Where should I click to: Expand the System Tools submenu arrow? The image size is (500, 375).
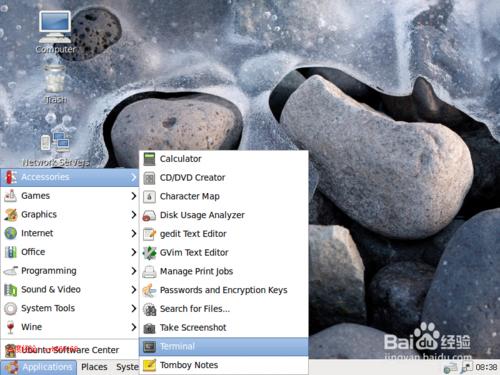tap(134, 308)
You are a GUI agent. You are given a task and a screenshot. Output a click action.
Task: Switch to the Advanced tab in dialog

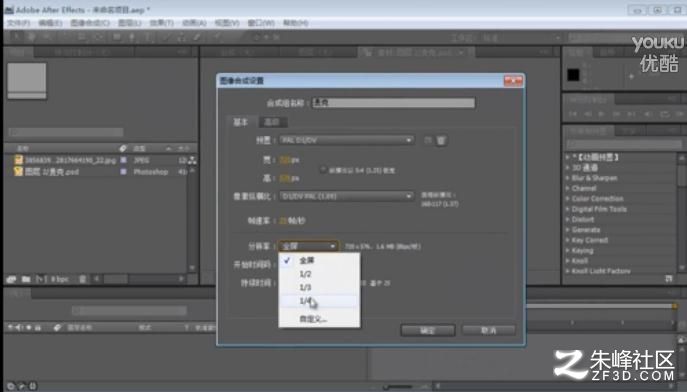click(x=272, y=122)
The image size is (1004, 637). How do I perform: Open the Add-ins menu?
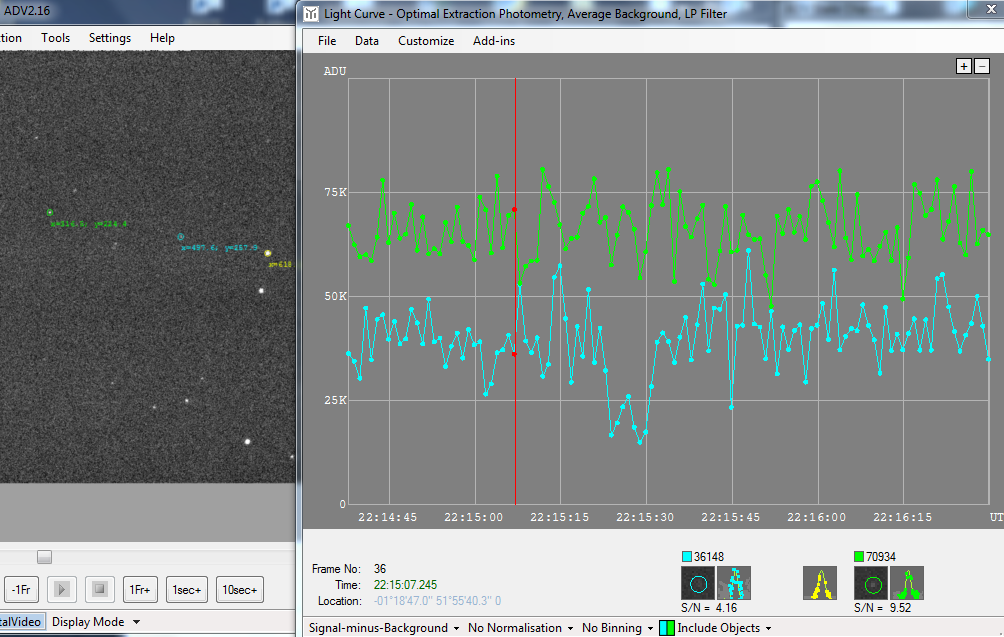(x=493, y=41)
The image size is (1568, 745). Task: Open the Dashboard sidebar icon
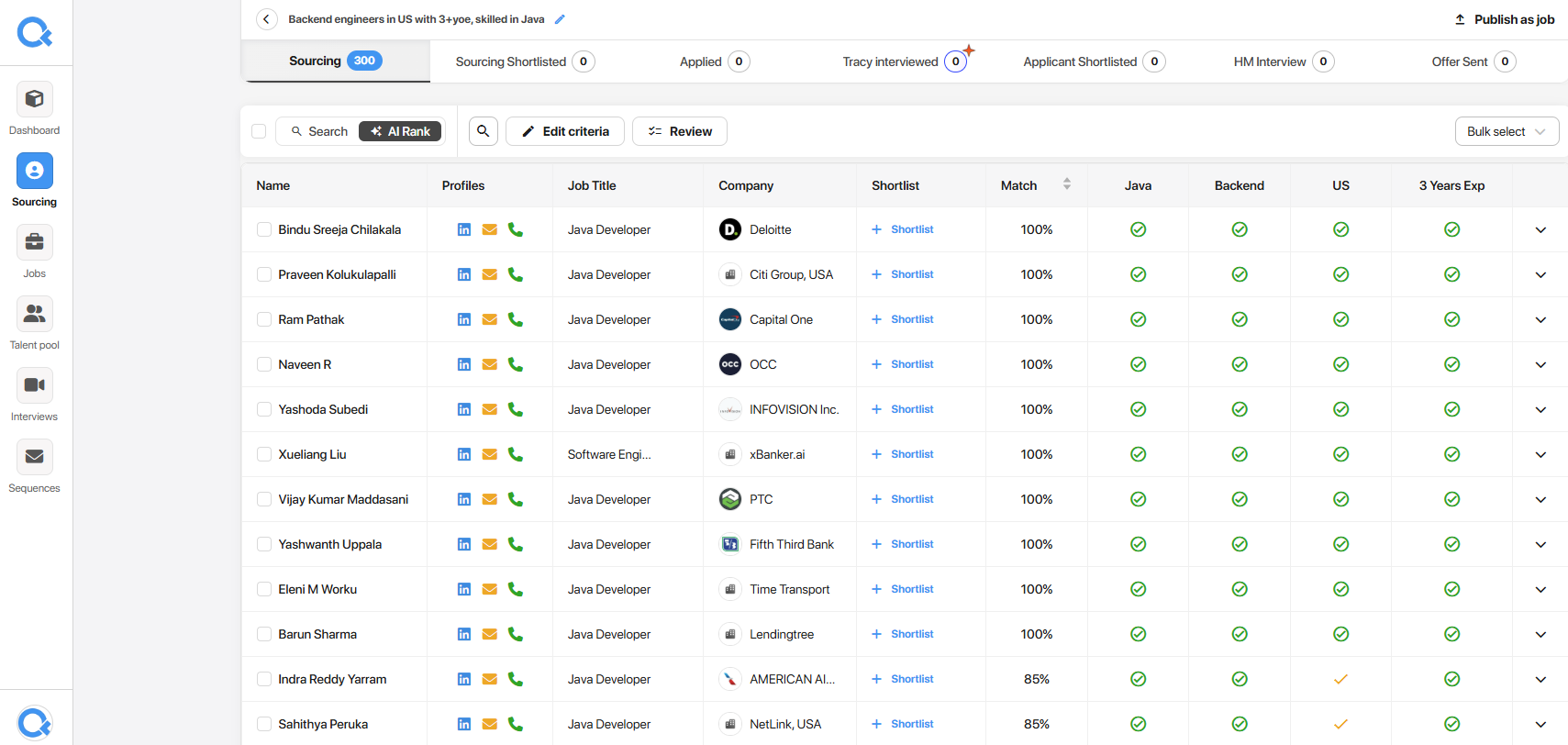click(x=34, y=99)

** TASK GOAL **
Go through the material above and retype every line exactly, without the images.

** RESPONSE BOX **
Where should I click to: Expand the System Tools submenu arrow? The image size is (500, 375).
tap(134, 308)
You are a GUI agent. You are given a task and a screenshot. Output a click action.
Task: Switch to the Advanced tab in dialog

click(x=272, y=122)
The image size is (1004, 637). How do I perform: Open the Add-ins menu?
(x=493, y=41)
The image size is (1568, 745). Task: Open the Dashboard sidebar icon
click(x=34, y=99)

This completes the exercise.